=== Task details ===
Rewrite the stretch from the line containing "Task: Click the 条件解除 link" through the line containing "Action: (892, 466)", replacing "image size" with "screenshot dimensions" and leaving everything else unchanged. Omit the pictures from your answer.

=== Supplied data ===

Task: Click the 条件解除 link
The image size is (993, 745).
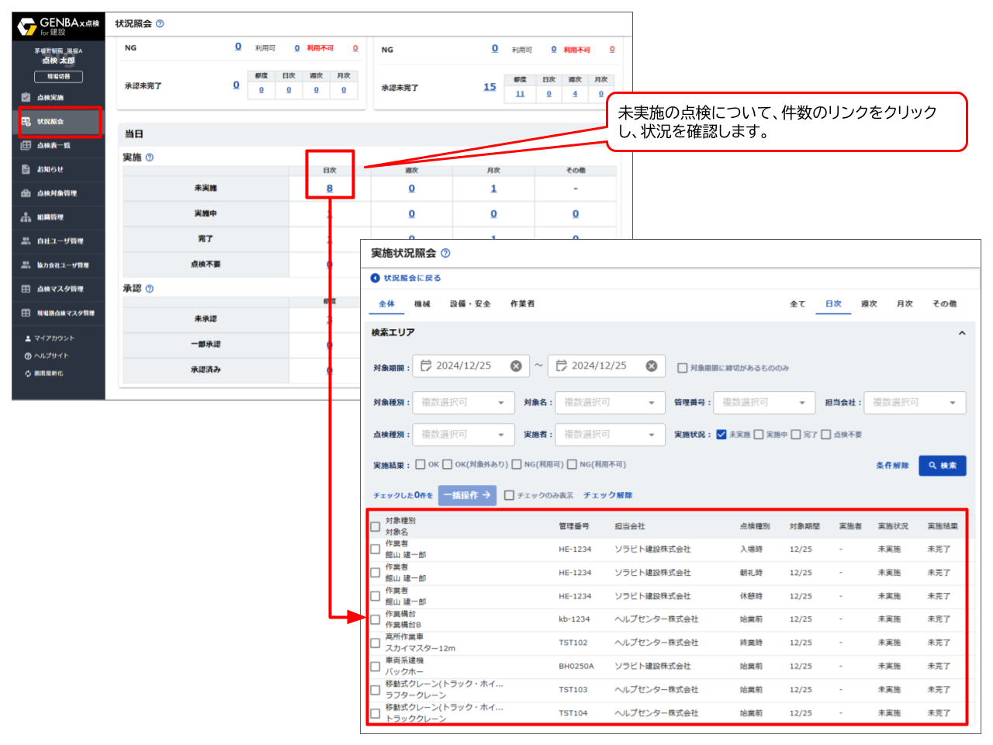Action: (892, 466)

...

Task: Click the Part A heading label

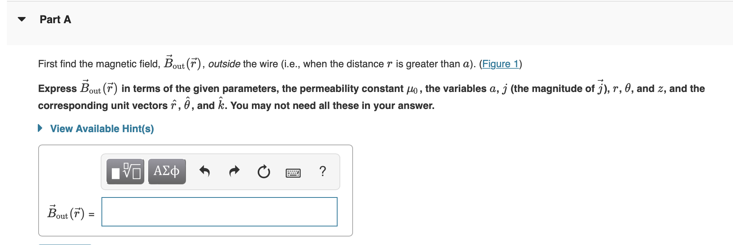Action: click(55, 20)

--

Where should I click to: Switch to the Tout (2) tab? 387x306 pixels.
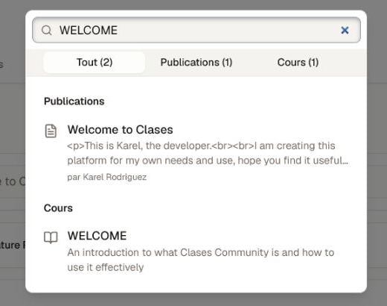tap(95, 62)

=== Result for this task ===
Task: Click the 条件解除 link
The screenshot dimensions is (993, 745).
Action: (892, 466)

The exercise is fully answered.